Google announced later last week that it would restore links to some other news articles in London publications. The Telegraph, for one, said Google told it that links to two 2010 articles about Scottish soccer referee Dougie McDonald had been reinstated.

Online Tool

The BBC story was critical of Merrill Lynch, saying the investment bank was acting as a risk taker rather than an agent or broker. Merrill’s board, in negotiating Chairman Stan O’Neal’s departure, was trying to “preserve the integrity of a giant, money-making collective,” according to the blog, dated Oct. 29, 2007.

Victoria Garrod, a London-based spokeswoman for Bank of America Corp., which bought Merrill Lynch in 2009, had no immediate comment when reached by phone. A representative for O’Neal couldn’t immediately be reached for comment.

Since the May 13 court verdict, Google has started offering an online tool to allow people to ask for search results to be redacted. The right-to-be-forgotten ruling was a surprise for Google and other companies already facing greater scrutiny over privacy practices in the 28-nation European Union.

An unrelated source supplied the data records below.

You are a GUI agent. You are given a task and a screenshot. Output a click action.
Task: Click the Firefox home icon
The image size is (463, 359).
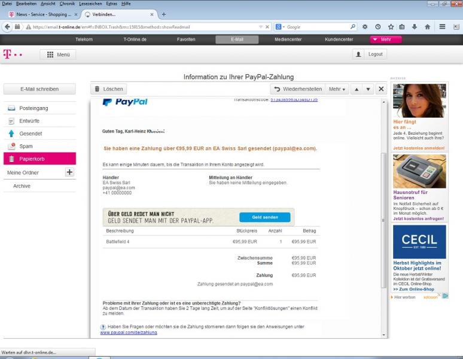428,27
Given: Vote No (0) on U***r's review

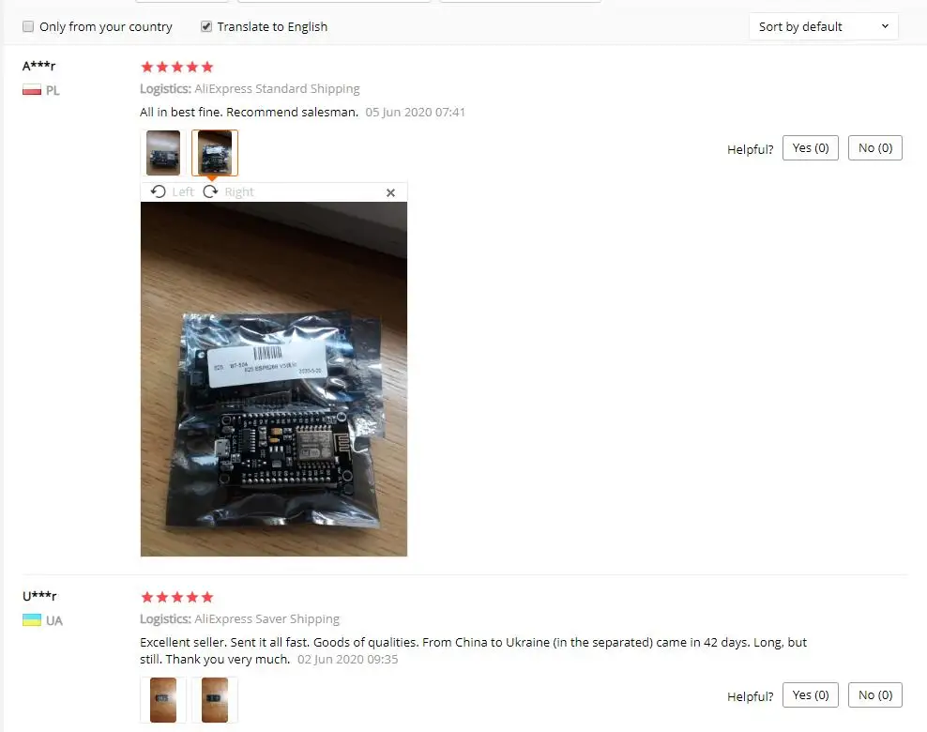Looking at the screenshot, I should pos(875,694).
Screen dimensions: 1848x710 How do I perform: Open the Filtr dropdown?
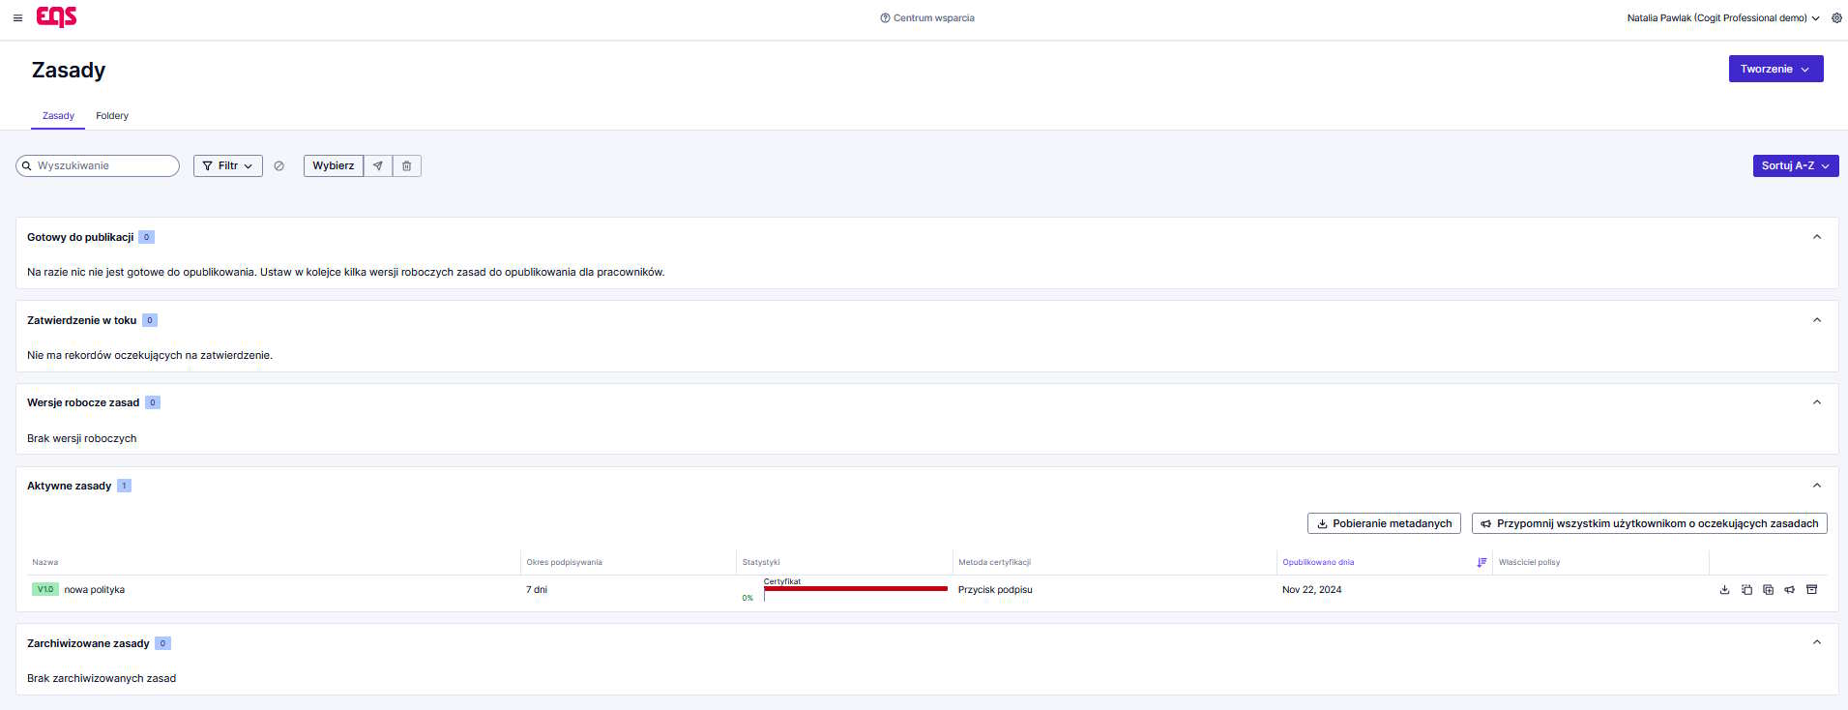(x=228, y=166)
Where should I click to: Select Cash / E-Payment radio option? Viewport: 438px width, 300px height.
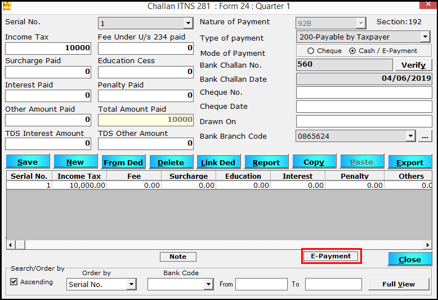pyautogui.click(x=352, y=51)
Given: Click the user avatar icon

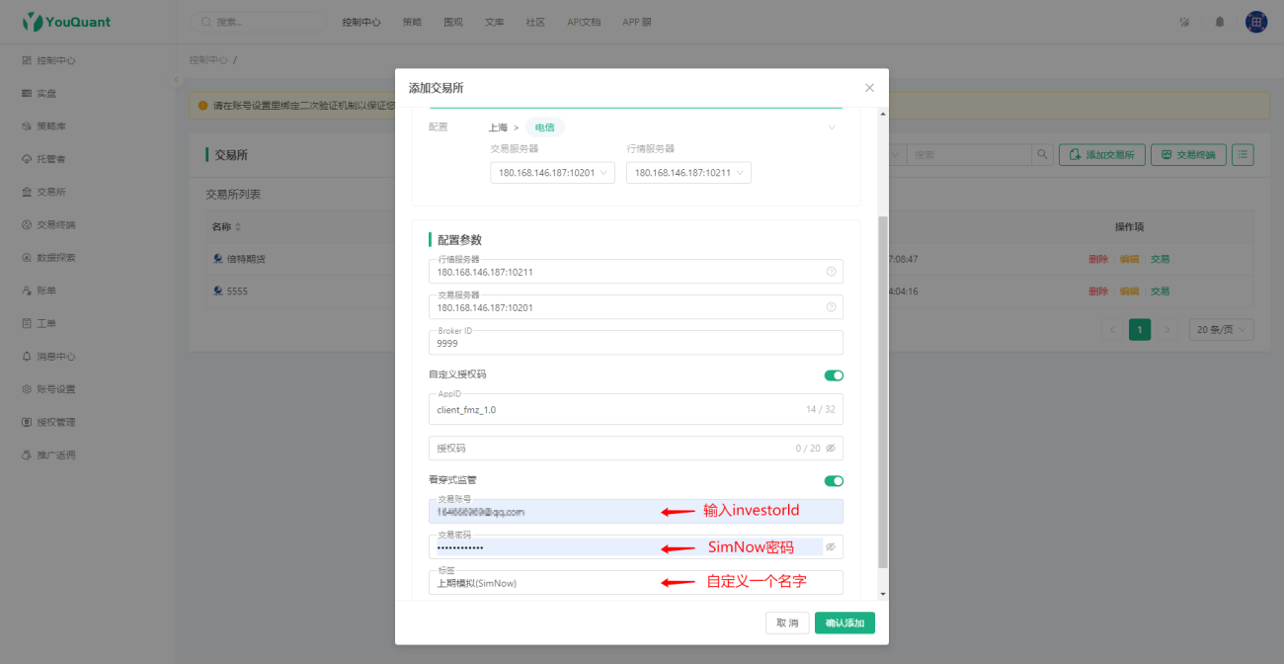Looking at the screenshot, I should pos(1254,21).
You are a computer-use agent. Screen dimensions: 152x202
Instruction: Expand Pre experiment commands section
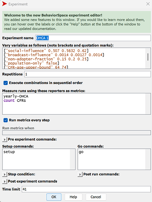(x=4, y=139)
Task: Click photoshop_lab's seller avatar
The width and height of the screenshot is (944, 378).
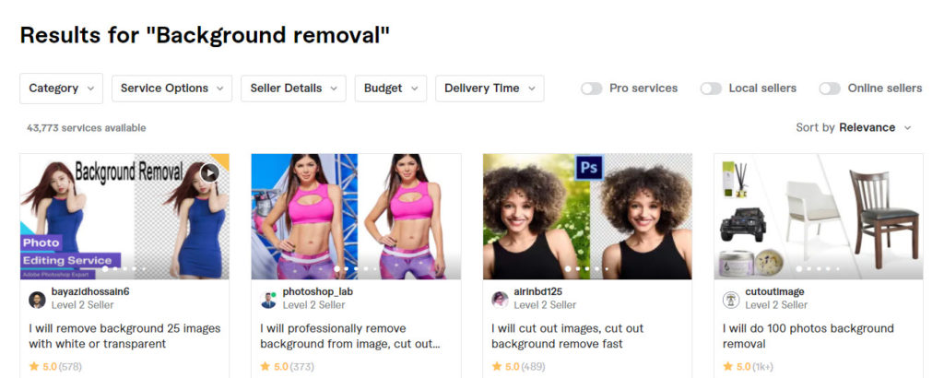Action: click(268, 299)
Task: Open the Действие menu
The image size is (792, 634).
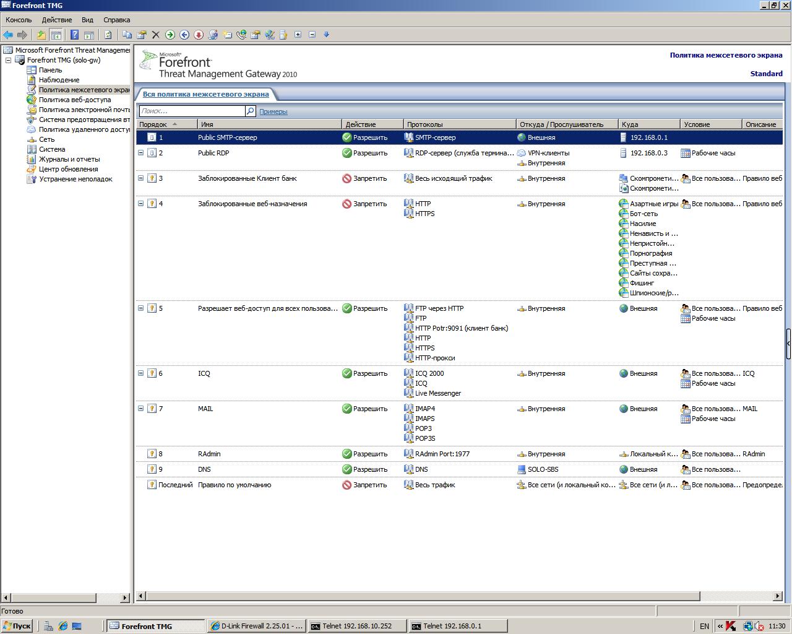Action: click(x=56, y=20)
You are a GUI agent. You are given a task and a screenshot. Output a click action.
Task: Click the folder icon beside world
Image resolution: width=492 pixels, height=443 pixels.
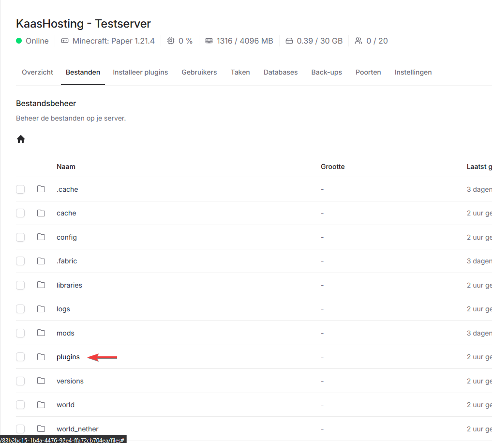pyautogui.click(x=41, y=405)
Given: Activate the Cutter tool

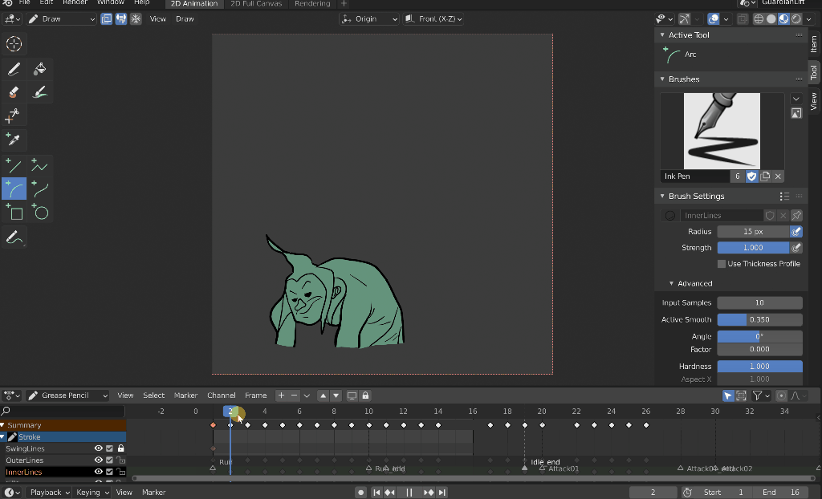Looking at the screenshot, I should click(x=12, y=115).
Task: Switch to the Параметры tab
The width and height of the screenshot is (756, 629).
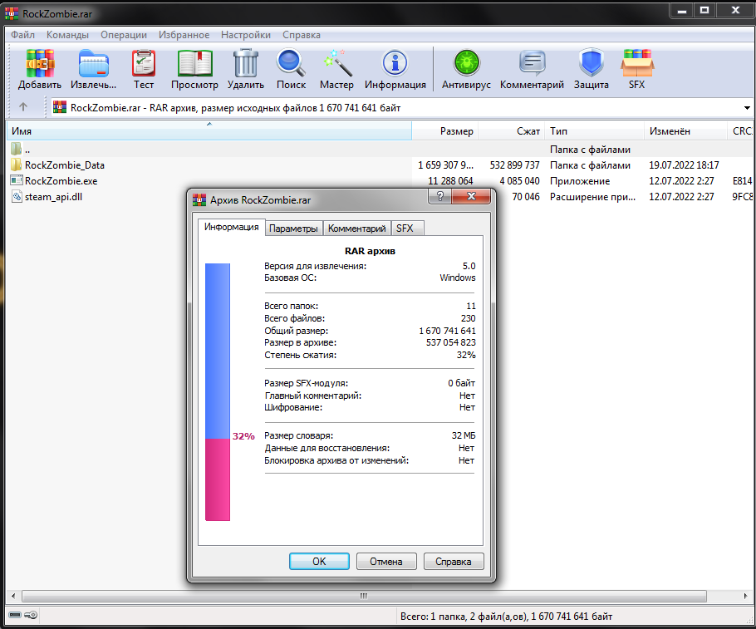Action: click(293, 229)
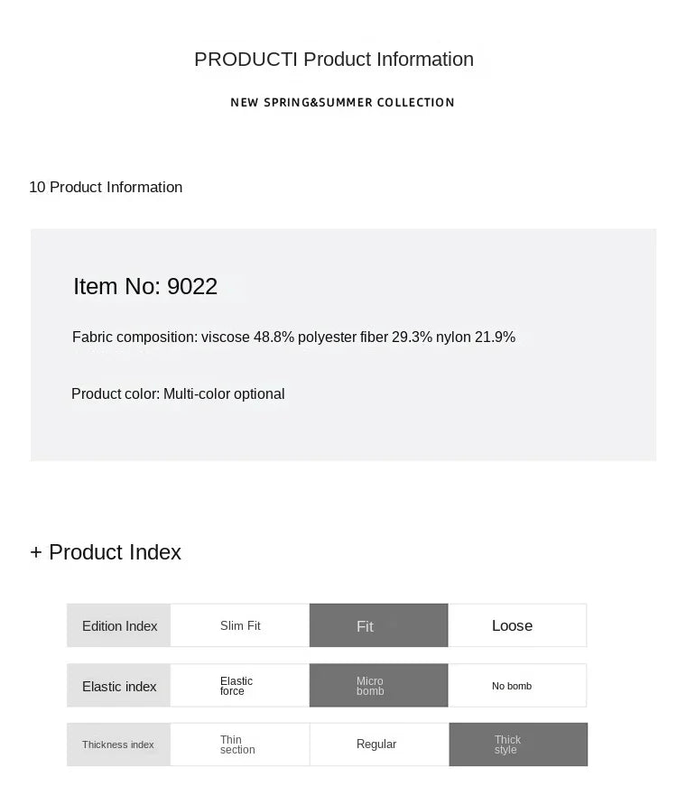Viewport: 677px width, 786px height.
Task: Select the Elastic force option
Action: (240, 686)
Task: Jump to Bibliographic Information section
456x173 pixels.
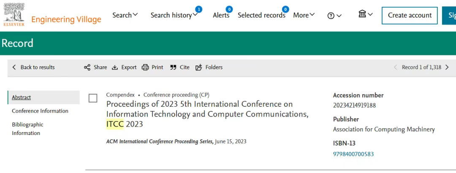Action: (x=27, y=129)
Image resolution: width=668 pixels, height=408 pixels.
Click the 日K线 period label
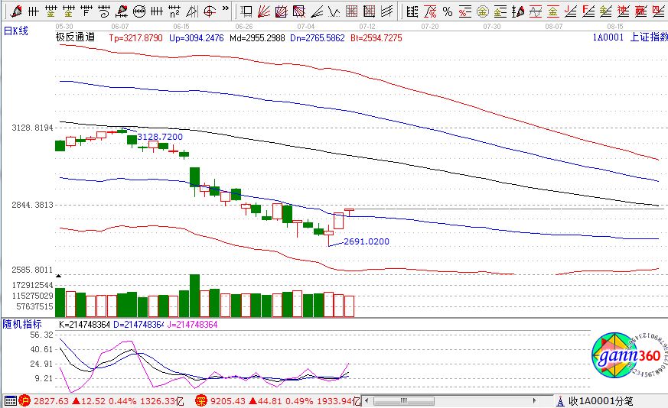point(15,30)
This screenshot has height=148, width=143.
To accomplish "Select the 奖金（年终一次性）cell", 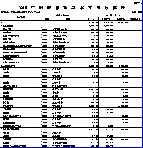I will pos(21,36).
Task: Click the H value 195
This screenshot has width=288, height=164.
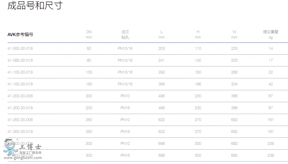Action: (198, 84)
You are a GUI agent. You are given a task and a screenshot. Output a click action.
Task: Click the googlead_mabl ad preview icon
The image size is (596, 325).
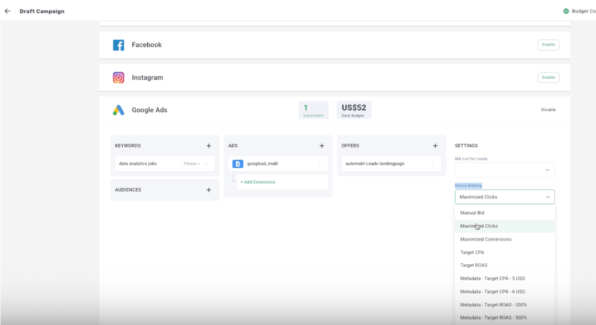(238, 164)
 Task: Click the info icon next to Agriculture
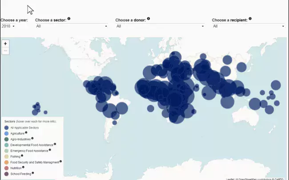tap(26, 133)
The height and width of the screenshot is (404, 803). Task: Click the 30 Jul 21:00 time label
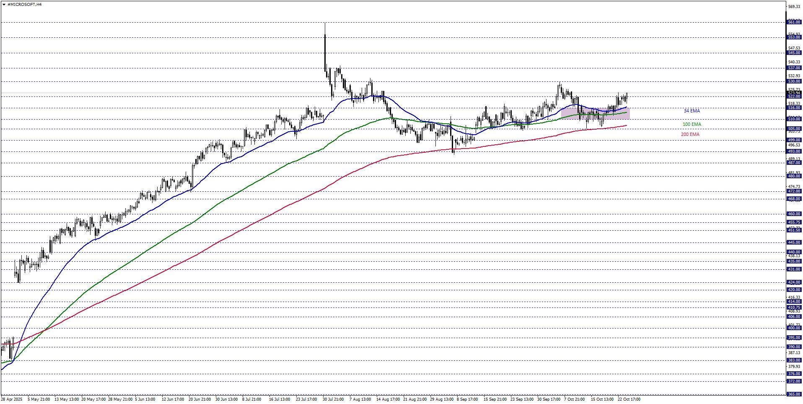pyautogui.click(x=333, y=399)
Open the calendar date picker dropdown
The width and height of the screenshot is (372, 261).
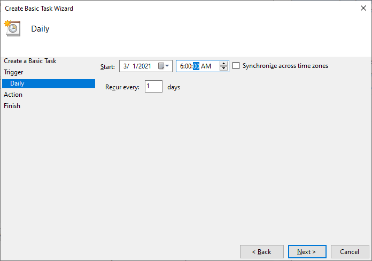[165, 66]

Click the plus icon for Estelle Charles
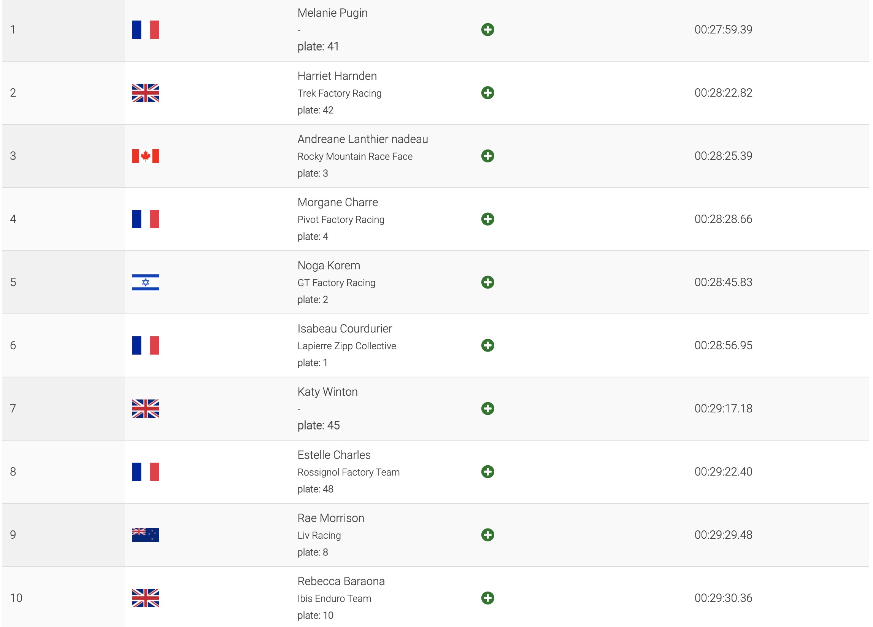(x=487, y=472)
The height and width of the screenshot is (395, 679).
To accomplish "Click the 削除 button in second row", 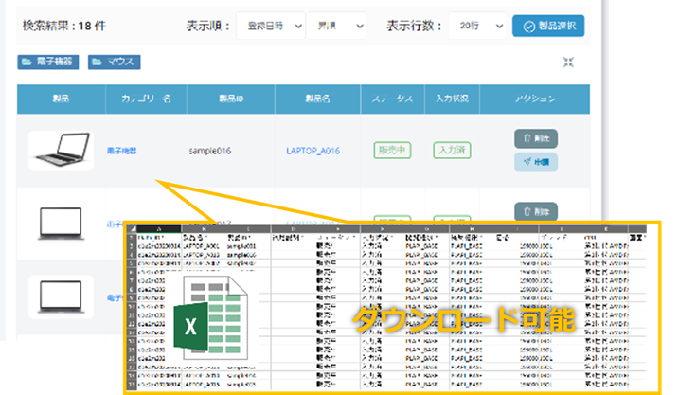I will [536, 211].
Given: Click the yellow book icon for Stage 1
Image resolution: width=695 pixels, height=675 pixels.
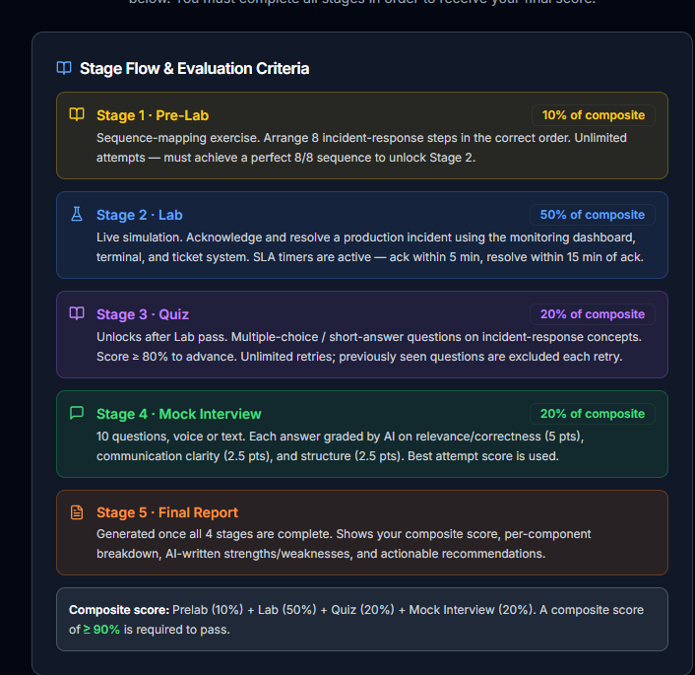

Google received 70,000 requests for removal of 267,500 URLs between May 29 and June 30, according to an e-mailed statement today with the latest data. The countries that made the most requests were France, with 47,927, and Germany, with 47,014, according to the statement.

Request Volume

“The compliance burden on Google is huge and it’s ballooning, particularly with the recent publicity,” said David Copping, a partner at London-based law firm Farrer & Co. “How Google will deal with the huge volume of requests, when each is so complicated, is very difficult and each case has to be assessed on its merits.”

At issue is the fact the EU cast a wide net in terms of what a person can have removed from search results, he said. The information doesn’t have to be untrue to be erased, he said.

“Faced with liability it seems Google will err on the side of caution and take things down; that’s traditionally been approach of big tech companies,” Copping said.